Due to Cease’s lack of sharpness, San Diego required that late run. His most recent appearance was a rain-shortened 14-pitch outing in Pittsburgh. Just the disruption to his usual pattern might have thrown him off.
Although he did not take full responsibility, Cease let up two runs in the first inning and three more in the second. A run was allowed after Luis Arraez fumbled a throw at first base and Kim committed a fielding error, allowing one runner on.
Jake Burger was able to reach the plate because of those two mistakes. For a two-run blast and a 5-0 Marlins lead, Miami’s slugger crushed a Cease fastball at the very top of the strike zone into the seats in right-center field.
In the seventh inning, things became quite intriguing as three RBI groundouts reduced the margin. With a double by Jackson Merrill, David Peralta brought back memories of recent comeback victories and put the score to 5-4.
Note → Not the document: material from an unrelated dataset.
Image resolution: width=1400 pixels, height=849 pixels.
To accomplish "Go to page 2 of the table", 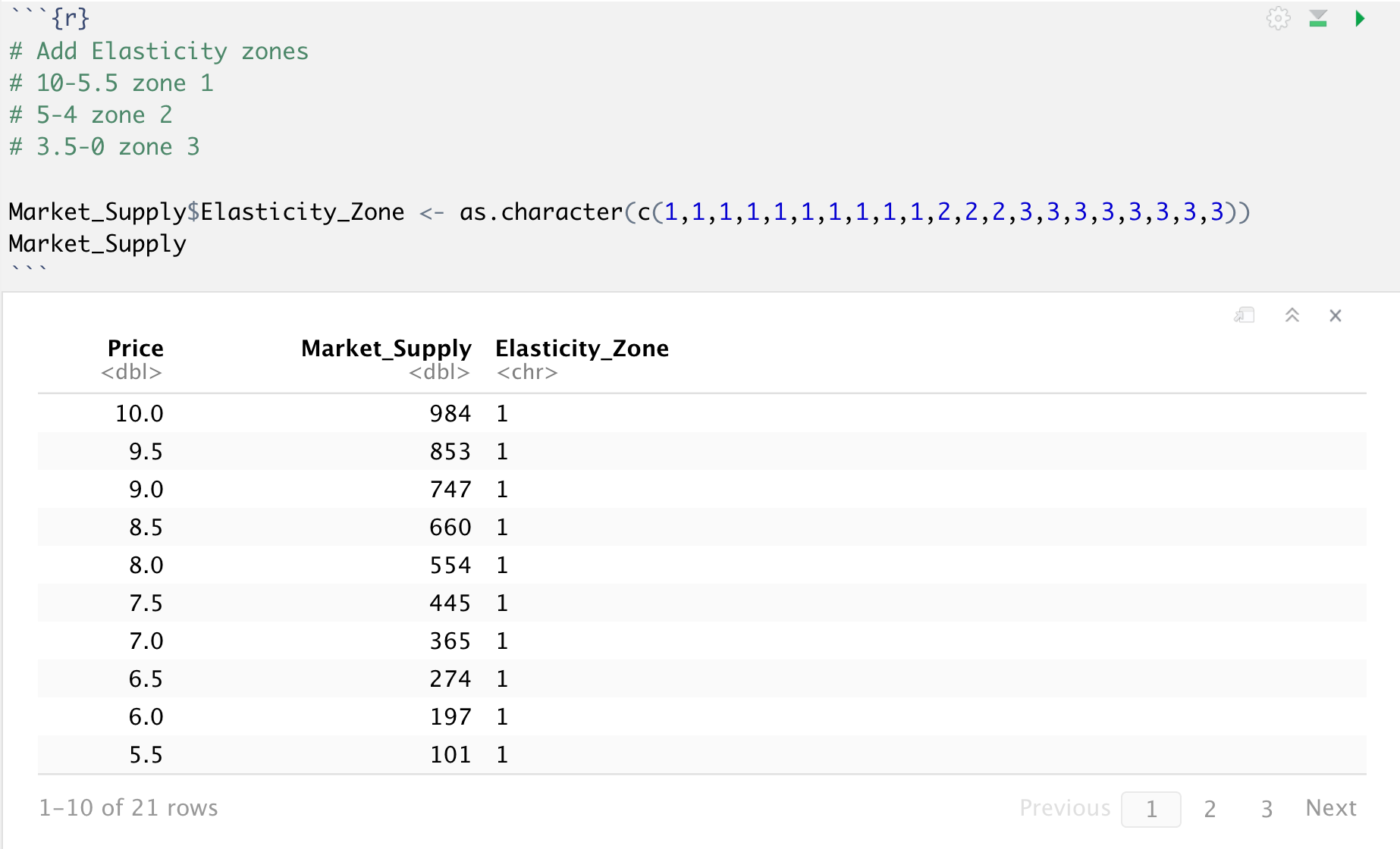I will click(x=1210, y=809).
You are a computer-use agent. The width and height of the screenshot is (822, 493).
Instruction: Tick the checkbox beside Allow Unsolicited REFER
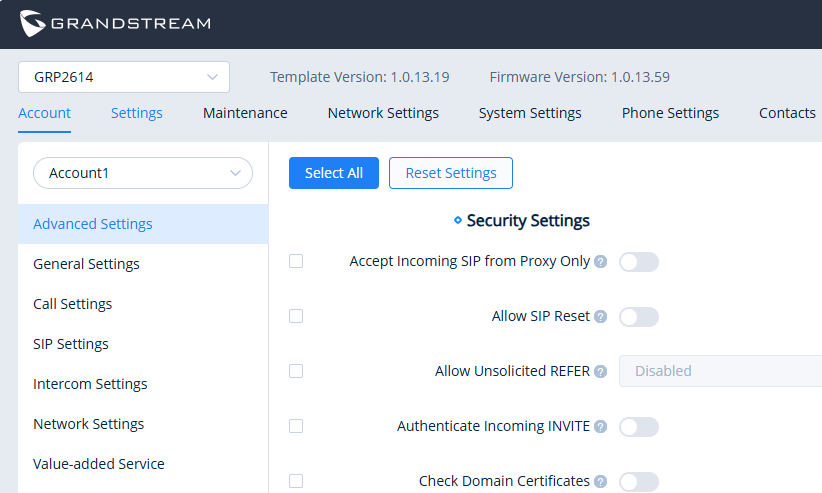(296, 371)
Even after Yuki Matsui gave up a two-run home run to Jesus Sanchez in the bottom of the seventh, which increased the advantage to 7-4, the Friars still showed some fight.
To set up the unusual ninth-inning scenario, Donovan Solano pinch-hit for Jake Cronenworth in the eighth inning and blasted a two-run home drive to left field, reducing the lead to one run.
The Padres return home to begin a three-game series on Monday at Petco Park against the Pirates, featuring a familiar face in the starting lineup, and they still manage to end their road trip through Pittsburgh and Miami with a sparkling 5-1 record. After sitting out for sixty days with an injury, Joe Musgrove will get his first major league start since May.